What is Hormesis?
I had a conversation with a retired X-Ray specialist physicist who claimed that radiation in low doses was actually good for you, citing the phenomena called “hormesis”.
What is hormesis? It’s a process in a cell or organism that shows two phases of response to increasing exposure to toxins – the first phase beneficial at low doses, then moving to detrimental as the amount of exposure increases.
Google hormesis and you’ll find thousands of studies displaying this effect.

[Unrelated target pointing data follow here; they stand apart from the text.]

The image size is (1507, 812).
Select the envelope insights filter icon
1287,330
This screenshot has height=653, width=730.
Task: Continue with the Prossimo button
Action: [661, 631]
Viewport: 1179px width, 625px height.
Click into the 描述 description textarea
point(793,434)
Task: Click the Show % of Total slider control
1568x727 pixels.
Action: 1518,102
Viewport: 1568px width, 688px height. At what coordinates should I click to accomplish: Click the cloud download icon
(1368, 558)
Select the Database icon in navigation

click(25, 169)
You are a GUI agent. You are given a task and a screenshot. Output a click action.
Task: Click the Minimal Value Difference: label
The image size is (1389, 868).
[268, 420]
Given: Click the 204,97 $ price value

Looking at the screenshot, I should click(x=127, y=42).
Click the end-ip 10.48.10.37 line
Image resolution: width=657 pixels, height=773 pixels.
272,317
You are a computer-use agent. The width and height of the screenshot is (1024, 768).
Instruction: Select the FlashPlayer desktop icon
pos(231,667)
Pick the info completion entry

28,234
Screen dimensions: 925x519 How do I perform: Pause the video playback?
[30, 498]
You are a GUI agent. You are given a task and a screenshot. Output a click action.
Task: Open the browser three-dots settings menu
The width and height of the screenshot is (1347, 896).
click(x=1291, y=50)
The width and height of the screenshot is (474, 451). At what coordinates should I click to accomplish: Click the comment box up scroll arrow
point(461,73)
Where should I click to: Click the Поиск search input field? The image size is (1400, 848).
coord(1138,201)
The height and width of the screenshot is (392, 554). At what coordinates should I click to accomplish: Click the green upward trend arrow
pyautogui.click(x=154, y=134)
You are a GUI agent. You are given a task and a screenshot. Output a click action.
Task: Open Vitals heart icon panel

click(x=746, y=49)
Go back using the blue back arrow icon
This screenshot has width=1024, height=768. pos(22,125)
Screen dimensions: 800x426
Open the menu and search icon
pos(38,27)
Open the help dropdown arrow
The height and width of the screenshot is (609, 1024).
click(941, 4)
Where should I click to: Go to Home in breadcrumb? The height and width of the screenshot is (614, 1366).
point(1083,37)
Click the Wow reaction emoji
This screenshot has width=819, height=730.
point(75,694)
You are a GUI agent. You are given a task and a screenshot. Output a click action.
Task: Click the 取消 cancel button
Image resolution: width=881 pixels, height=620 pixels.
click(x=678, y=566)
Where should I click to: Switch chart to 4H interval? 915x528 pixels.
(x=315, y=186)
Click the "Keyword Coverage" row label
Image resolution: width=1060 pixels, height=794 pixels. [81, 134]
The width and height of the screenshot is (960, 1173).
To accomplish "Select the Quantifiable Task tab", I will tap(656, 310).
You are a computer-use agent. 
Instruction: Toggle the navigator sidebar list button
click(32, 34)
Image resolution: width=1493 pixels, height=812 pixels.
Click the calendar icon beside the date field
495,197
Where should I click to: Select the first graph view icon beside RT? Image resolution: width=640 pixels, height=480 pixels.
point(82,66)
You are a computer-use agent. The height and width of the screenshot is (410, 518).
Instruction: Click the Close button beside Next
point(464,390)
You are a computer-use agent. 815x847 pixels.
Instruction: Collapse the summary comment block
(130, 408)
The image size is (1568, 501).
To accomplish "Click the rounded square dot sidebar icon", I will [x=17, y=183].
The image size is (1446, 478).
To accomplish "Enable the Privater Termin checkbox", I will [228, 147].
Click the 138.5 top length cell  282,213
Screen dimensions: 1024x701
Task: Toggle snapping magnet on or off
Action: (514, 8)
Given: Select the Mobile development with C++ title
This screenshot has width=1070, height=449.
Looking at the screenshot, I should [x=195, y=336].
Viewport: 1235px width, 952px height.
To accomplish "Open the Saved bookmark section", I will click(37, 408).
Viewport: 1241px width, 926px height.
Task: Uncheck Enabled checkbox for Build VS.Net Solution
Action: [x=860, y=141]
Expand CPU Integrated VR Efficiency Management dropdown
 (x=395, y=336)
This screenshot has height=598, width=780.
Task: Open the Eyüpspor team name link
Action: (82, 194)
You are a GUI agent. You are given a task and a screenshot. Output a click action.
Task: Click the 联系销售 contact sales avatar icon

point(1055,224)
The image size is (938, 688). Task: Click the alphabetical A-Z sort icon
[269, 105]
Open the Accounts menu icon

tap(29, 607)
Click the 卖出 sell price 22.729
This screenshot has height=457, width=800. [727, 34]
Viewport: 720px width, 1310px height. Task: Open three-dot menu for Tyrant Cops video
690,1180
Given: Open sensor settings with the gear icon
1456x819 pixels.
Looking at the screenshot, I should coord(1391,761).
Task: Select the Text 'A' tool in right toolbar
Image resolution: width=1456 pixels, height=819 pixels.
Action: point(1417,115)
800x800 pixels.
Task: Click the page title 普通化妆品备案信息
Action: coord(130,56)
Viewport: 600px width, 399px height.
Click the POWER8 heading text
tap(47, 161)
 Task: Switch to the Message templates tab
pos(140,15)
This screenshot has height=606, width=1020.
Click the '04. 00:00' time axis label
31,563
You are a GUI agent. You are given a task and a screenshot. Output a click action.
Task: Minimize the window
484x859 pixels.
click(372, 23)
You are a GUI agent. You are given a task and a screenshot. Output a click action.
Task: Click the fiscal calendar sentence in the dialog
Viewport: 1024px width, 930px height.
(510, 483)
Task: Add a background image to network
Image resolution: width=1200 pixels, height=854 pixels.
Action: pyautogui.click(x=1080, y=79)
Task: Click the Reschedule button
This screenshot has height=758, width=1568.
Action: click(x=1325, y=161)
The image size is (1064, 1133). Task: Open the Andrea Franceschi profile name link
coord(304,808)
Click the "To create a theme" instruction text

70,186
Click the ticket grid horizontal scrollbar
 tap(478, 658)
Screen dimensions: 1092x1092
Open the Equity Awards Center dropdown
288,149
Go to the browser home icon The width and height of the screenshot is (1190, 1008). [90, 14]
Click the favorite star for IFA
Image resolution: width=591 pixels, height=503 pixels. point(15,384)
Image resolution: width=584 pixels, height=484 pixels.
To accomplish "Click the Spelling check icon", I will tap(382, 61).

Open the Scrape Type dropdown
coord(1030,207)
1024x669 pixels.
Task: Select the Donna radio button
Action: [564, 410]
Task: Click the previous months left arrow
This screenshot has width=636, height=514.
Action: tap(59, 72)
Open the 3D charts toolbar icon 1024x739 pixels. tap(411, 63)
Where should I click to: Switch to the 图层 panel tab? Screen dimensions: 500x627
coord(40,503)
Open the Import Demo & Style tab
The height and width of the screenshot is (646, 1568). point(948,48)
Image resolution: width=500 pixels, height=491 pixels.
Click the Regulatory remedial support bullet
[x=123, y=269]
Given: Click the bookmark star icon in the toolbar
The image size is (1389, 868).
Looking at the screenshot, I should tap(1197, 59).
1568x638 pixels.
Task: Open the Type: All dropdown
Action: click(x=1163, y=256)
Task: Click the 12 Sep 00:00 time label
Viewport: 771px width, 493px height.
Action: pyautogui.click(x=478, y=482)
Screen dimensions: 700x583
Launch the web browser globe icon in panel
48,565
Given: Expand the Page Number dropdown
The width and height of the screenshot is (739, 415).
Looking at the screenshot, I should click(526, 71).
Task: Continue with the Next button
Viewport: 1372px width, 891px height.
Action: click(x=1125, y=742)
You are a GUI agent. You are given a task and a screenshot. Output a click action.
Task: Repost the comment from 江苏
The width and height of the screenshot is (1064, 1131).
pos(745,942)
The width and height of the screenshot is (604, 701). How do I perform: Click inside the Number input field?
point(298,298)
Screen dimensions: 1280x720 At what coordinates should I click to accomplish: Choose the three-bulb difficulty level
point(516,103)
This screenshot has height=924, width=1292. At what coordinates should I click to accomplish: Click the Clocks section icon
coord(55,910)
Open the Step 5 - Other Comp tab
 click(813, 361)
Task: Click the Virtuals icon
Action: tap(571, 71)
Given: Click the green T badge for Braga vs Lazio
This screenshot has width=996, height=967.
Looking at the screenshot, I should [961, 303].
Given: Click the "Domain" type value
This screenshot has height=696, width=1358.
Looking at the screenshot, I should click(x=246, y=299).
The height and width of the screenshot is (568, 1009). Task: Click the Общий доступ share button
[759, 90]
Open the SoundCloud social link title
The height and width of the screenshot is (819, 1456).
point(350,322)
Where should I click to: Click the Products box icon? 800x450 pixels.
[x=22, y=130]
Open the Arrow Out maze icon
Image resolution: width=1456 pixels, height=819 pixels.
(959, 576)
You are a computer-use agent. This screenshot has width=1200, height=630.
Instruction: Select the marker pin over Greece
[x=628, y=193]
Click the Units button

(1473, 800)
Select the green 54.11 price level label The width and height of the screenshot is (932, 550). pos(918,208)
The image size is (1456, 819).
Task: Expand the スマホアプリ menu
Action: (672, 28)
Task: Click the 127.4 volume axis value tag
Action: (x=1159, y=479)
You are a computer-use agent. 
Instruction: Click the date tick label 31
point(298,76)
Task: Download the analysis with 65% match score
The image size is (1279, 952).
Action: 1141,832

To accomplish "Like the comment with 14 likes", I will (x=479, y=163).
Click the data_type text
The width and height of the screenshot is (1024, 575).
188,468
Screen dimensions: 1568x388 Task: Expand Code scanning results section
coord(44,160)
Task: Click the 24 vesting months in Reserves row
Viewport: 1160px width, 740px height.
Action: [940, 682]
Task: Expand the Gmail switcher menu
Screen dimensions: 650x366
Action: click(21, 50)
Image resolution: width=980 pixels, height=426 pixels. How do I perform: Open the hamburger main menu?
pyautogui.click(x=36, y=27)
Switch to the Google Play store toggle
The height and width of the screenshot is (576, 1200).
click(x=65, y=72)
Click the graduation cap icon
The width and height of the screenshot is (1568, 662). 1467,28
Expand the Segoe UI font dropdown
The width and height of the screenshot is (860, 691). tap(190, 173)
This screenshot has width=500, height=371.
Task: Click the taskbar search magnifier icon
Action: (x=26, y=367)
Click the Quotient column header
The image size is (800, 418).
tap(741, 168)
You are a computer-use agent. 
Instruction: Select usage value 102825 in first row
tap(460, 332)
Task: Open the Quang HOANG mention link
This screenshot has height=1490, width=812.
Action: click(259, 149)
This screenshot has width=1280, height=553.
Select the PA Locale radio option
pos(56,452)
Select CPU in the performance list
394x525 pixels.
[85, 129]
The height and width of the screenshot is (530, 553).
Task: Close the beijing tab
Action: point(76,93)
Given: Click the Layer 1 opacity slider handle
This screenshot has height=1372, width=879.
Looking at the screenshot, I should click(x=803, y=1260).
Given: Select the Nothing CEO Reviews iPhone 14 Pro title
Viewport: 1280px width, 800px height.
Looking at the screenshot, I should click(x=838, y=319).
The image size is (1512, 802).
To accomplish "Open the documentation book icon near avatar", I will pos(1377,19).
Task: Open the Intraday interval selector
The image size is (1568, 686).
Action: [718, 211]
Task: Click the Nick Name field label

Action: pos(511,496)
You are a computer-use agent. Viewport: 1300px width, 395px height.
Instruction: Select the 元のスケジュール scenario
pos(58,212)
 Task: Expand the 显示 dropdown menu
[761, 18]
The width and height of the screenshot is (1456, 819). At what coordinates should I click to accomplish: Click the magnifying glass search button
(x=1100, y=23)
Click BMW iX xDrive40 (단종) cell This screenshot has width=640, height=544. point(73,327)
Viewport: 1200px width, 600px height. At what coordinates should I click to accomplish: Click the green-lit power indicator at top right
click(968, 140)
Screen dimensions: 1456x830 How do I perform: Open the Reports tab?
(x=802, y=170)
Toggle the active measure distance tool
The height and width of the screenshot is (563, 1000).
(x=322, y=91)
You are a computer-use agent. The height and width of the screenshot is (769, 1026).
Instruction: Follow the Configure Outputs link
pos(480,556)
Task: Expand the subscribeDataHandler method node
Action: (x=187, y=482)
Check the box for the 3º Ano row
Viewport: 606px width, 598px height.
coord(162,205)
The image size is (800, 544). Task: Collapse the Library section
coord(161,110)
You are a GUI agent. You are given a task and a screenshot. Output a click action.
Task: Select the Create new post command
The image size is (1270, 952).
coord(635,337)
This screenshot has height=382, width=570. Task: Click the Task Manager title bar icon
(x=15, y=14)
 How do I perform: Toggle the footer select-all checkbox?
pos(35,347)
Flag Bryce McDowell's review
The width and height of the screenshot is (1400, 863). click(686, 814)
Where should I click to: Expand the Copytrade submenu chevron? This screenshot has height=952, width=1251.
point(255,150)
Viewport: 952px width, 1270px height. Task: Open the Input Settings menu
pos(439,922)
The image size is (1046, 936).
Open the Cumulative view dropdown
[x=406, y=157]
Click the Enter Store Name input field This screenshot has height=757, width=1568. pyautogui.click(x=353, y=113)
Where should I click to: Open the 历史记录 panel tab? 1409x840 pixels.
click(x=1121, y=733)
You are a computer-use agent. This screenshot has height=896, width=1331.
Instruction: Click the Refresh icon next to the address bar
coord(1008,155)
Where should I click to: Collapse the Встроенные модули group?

An Adaptive Response to Stress
Toxicologist Edward Calabrese of the University of Massachusetts at Amherst describes hormesis as an adaptive response to stress. From Discover article Is Radiation Good For You?:
The general principle behind hormesis, Calabrese believes, is homeostasis: the tendency of an organism to keep itself on an even keel. We respond to a rise in temperature by sweating. We respond to invading microbes by cranking up the immune system. Hormesis occurs when our bodies overcompensate, reaching a new and healthier equilibrium. When the immune system “remembers” foreign proteins, for instance, it can gear up quicker to cope with similar challenges, and the organism becomes more resistant to disease. Friedrich Nietzsche wasn’t far off the mark, hormesis researchers say: What doesn’t kill you makes you stronger. Some would even cite weightlifting, running, and character-building experiences as examples of stresses that produce hormesis.
The determining factor is dose. At a low dose, toxins can be beneficial, and a high dose, detrimental. The trick is identifying the point at which something ceases to be detrimental and becomes beneficial.
As an avid follower of natural, holistic health trends, I’m not too surprised I haven’t heard about hormesis until now.
No one wants to admit that the pollutants we’ve been fighting for years may actually be good for us, albeit in small doses. We are afraid that accepting this may open the door for more polluting by chemical companies and a relaxation of hard fought-and-won environmental regulations.
Also there is contradictory data showing that certain toxins mimic hormones and that low doses of these toxins disrupt the endocrine system.
See the MDG article Hormesis: Meet the Stress that makes you Physically and Mentally Stronger.
For years I resisted all non-critical X-rays and made a stink at the dentist’s office whenever they recommend one. Perhaps I had been worrying over nothing all along.
occasionally a paradigm-shifting theory gets through. That Shakespeare was really the 16th Earl of Oxford. That carbs are bad for you, protein and fat are fine. And now that some toxicity is healthy. Makes sense, actually, as the body has to build defenses to toxicity, so should have a built-in hormesis capability.